利根郡

天正18年徳川家康の関東入部により,沼田城には真田信幸が封じられた。「寛文郷帳」によると,郡内全域が沼田藩領となっている。真田氏は磔茂左衛門の話を生んだ苛政により,天和元年改易され,当郡は幕府領となったが,元禄16年本多氏が沼田に入り,城が再築されて以後はほぼ沼田藩領に復した。残余は旗本領・幕府領などが錯綜。石高・村数は,「寛文郷帳」では1万8,223石余,ほかに寺領1か所50石で,95か村,「元禄郷帳」では3万758石余・117か村,「天保郷帳」では3万899石余・117か村,「旧高旧領」では3万814石余・116か村。
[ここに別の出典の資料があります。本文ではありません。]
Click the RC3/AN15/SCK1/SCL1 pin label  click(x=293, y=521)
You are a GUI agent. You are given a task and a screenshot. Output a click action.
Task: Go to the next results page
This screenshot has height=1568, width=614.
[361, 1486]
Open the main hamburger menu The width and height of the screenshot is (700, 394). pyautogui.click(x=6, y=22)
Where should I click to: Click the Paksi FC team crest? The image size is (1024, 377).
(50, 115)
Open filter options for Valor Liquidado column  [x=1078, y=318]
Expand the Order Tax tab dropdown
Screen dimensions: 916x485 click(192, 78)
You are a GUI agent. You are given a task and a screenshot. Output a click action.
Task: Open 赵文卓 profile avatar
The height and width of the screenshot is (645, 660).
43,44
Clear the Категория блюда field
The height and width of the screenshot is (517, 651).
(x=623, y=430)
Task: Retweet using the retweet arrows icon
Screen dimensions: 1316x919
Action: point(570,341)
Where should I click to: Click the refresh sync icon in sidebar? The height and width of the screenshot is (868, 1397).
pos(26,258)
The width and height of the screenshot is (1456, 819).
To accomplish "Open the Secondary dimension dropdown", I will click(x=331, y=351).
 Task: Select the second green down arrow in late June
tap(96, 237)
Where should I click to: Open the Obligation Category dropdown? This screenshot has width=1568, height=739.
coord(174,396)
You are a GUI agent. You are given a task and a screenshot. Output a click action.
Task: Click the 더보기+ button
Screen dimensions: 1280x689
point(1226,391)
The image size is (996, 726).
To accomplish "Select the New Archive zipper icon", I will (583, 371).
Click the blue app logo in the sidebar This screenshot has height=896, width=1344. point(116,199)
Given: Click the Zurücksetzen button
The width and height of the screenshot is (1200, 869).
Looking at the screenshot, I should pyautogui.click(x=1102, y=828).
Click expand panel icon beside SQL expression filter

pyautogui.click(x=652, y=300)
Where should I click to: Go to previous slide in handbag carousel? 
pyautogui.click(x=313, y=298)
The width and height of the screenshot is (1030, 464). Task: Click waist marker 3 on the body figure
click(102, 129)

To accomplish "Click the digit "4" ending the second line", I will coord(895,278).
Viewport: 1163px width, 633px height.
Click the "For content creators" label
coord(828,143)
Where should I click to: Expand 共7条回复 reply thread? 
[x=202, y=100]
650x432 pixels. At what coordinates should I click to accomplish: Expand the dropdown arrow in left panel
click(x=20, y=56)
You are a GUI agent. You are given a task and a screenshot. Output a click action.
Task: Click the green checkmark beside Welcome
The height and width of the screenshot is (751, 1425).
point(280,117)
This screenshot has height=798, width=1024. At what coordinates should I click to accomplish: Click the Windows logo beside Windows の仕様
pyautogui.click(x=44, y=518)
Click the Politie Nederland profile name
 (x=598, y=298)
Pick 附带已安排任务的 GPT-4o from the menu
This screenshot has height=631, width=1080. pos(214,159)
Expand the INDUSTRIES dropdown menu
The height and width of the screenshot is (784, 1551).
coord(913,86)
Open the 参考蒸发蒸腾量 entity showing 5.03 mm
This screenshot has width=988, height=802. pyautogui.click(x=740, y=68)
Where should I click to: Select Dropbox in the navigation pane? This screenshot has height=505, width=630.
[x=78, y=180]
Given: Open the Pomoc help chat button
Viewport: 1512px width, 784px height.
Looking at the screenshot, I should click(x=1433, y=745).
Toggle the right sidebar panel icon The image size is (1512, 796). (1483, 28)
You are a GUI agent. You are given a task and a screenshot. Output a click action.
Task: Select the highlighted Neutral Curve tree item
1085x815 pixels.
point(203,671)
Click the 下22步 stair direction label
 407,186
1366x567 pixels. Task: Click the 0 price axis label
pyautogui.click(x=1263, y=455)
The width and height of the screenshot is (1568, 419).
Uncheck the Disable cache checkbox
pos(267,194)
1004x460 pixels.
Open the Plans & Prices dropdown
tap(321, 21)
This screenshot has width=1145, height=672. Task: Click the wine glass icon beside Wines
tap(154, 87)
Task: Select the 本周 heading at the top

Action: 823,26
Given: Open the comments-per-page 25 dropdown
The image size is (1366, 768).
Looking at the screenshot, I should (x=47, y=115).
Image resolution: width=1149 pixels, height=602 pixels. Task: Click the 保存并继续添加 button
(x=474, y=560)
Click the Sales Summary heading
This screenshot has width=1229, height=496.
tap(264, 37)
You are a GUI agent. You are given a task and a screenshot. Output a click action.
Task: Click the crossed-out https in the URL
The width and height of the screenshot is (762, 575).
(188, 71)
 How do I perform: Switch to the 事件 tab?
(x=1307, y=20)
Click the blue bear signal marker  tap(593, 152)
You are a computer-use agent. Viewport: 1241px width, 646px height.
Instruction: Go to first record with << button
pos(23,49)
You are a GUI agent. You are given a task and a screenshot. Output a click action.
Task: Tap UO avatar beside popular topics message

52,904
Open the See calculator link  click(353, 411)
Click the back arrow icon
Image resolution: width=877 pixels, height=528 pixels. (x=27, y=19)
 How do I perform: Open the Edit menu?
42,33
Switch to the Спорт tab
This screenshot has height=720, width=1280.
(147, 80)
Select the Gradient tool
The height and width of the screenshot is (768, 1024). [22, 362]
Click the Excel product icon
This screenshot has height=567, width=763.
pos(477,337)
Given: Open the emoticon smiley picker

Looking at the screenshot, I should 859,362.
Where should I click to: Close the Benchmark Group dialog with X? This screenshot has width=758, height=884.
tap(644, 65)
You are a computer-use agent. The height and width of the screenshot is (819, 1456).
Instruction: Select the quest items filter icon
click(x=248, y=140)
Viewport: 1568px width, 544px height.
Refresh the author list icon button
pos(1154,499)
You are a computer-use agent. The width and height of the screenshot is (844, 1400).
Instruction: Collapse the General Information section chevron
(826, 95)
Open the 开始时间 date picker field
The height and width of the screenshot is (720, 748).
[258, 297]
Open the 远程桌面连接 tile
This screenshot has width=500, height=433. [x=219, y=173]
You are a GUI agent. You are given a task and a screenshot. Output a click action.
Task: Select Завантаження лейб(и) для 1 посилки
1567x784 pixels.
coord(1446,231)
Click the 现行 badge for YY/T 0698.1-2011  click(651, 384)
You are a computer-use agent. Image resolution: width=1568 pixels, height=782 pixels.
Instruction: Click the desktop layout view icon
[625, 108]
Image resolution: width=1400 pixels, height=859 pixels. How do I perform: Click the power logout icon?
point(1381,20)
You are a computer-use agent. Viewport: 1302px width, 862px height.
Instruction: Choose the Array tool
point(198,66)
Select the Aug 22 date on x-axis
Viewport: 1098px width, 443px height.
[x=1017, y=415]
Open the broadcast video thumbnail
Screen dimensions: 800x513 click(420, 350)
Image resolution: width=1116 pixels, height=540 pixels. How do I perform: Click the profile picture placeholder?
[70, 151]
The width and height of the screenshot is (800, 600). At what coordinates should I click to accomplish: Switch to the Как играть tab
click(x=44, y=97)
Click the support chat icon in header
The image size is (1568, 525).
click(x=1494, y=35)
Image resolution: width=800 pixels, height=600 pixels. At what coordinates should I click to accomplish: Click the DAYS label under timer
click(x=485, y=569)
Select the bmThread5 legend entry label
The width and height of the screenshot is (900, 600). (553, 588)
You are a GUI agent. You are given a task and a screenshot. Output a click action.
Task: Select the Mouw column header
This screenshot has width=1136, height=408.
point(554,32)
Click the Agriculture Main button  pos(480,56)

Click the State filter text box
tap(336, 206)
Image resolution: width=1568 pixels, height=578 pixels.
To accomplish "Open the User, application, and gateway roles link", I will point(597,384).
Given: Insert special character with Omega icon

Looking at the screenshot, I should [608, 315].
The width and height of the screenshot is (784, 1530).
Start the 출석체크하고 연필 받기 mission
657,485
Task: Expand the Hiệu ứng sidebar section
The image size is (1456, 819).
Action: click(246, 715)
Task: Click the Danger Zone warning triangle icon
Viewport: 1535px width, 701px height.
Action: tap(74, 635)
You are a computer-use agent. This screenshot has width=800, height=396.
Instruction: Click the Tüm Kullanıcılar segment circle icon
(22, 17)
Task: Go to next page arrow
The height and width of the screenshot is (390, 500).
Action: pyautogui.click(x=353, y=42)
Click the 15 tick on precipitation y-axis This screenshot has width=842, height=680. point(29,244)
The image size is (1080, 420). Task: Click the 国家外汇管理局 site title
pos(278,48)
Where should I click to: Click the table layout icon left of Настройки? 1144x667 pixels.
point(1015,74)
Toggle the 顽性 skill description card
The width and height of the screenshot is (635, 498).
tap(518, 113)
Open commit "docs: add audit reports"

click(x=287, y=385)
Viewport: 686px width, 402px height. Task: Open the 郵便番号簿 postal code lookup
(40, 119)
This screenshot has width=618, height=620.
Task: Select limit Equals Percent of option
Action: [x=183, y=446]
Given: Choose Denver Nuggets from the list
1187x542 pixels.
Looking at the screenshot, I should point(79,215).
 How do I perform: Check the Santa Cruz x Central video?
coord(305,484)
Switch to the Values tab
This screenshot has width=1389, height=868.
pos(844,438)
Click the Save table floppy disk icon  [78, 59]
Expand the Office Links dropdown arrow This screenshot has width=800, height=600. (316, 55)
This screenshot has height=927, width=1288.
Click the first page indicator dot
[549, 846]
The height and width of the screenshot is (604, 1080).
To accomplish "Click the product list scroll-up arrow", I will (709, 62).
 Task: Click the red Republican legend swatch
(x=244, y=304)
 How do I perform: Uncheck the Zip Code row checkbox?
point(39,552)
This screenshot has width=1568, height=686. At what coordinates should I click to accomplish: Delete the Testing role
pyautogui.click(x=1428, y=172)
明治5年の大区小区制下では,第18・19両大区に106か町村が所属した。なお「寛文郷帳」では石高のうち田方4,210石余・畑方1万4,013石余で,田はわずか23.1%を占めるにすぎない山間畑作地帯であった。産業は蚕糸業・林業が盛んであり,木材は筏に組んで利根川や片品川を流され,江戸へ運漕された。この筏流しの必要上,両川筋には銚子や後閑などの筏河岸が成立した。また炭焼きも盛んであった。元禄年間以後には沼田煙草の名が著名になっている。なお明治10年の農産物は米8万7,216円・麦4万1,271円・大豆3万4,544円・粟1万6,756円・稗1万654円・繭11万440円・生糸8,867円・葉煙草1万678円(全国農産表)。同10年の戸数8,271・人口3万1,686。主要街道は三国街道・会津道・沼田街道。三国街道は高崎で中山道から分かれて北上し,中山を経て吾妻郡との郡境を進み猿ケ京に関所が設置された。また会津道は,沼田から戸倉を経て尾瀬沼から陸奥に入り,沼田藩にとって三国街道と並ぶ重要な道となっていた。戸倉には関所が設置されており,慶応4年官軍と会津軍とが戸倉で戦った。また同年には渋川周辺の打毀が北上して沼田周辺に広まっている。なお郡域には谷川・宝川・湯檜曽・川場・老神・東小川・須川など多くの温泉があり,真田氏時代から知られていた。明治4年7月岩鼻県,同4年7月沼田県,同年10月群馬県となり,同6年6月熊谷県,同9年8月群馬県に所属。